The chapter draws from one of Tiffany’s most recognisable design codes: Schlumberger’s Bird on a Rock. First conceived as a bird perched atop a remarkable gemstone, the motif has endured because it gives important stones a sense of wit and vitality, shifting high jewellery away from pure formality and into something far more distinctive. In Hidden Garden, that idea is expanded into a series of fantastical brooches, where each bird appears to have alighted by instinct on a gemstone chosen as much for its personality as its rarity.

At the heart of the chapter are stones that do not behave as passive centrepieces. Australian boulder opal, American chrysocolla and Namibian unenhanced purple chalcedony each set the tone for the jewel that surrounds it, dictating the colours, textures and secondary stones used across the bird’s body. Rather than imposing a design onto a gem, Tiffany lets the stone lead. The result is a more nuanced kind of harmony, where a flash of enamel, a sweep of diamonds or a vivid coloured stone feels connected to the centre stone’s own internal world.


This is where the pieces become most compelling. A bird perched on boulder opal seems to borrow from the stone’s shifting fire, its plumage heightened by colour that feels alive in motion.
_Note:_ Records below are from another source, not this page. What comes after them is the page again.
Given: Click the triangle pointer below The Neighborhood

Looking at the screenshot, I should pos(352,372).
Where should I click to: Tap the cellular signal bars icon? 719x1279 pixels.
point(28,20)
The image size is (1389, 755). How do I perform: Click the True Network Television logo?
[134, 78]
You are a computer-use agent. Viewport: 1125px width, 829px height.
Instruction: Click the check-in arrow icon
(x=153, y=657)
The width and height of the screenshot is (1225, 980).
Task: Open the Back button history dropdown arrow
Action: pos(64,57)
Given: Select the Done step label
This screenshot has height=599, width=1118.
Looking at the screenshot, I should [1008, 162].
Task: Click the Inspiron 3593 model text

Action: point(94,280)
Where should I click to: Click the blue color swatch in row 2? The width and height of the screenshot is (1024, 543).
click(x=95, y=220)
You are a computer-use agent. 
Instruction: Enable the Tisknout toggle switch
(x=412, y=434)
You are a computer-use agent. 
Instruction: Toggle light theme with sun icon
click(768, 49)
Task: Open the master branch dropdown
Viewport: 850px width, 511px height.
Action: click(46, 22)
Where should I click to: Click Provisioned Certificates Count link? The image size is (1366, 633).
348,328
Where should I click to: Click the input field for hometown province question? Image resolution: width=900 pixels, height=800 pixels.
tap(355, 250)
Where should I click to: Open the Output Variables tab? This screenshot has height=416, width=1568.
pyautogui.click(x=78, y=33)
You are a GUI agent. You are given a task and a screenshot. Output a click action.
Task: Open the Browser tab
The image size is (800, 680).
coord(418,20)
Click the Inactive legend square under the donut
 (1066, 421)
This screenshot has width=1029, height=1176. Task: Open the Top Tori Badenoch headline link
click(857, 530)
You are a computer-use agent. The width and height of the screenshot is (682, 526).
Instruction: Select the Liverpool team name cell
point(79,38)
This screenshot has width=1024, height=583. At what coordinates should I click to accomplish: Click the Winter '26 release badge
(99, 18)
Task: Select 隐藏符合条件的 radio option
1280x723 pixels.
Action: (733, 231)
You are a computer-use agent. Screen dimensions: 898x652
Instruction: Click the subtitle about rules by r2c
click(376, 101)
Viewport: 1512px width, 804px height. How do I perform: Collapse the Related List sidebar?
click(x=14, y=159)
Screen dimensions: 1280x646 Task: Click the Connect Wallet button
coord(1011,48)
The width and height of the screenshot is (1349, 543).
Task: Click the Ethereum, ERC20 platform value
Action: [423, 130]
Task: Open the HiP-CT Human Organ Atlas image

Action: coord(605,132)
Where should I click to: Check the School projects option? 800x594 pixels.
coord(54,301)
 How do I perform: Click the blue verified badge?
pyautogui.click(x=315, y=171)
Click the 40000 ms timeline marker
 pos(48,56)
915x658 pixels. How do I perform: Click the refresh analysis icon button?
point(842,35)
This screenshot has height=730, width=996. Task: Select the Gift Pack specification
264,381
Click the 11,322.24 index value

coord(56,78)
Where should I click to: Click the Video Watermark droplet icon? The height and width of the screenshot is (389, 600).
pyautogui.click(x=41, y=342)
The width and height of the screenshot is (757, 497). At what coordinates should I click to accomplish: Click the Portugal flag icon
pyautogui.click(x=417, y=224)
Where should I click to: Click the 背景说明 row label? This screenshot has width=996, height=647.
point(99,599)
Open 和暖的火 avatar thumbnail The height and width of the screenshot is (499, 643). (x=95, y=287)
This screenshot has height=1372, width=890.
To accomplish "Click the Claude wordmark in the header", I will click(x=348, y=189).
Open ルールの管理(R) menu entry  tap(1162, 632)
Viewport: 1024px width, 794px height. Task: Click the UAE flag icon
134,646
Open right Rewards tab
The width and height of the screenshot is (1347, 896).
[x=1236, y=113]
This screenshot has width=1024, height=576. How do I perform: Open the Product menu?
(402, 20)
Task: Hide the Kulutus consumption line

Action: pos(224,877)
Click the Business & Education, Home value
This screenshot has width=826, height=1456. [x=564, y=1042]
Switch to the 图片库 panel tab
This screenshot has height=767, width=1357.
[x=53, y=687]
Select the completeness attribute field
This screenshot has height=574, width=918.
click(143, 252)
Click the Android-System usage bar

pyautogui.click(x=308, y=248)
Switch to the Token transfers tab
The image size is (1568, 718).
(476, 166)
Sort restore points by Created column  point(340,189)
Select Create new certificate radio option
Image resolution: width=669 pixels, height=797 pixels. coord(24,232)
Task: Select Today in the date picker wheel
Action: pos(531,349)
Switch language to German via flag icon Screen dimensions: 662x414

Another, anchored by chrysocolla, takes on a cooler, more mineral quality, as though the bird has emerged from the stone itself. The purple chalcedony pieces introduce a different mood again, with their softly saturated centre stones giving the surrounding gem work a more dreamlike intensity.

For all their fantasy, the brooches never lose the precision that high jewellery demands. Their appeal sits in the tension between imagination and control: the curve of a beak, the lift of a crest, the exact placement of gemstones across a wing. These details give the birds their character. They also make clear that the chapter is not simply revisiting an archival motif, but allowing it to evolve.

In the Paradise Bird chapter, Tiffany & Co. finds a way to make rarity feel spirited. The stones remain extraordinary, but they are not treated as static trophies. They become perches, bodies, habitats and points of departure, each one shaping the creature that sits above it. The garden may frame the collection, but these birds give it life.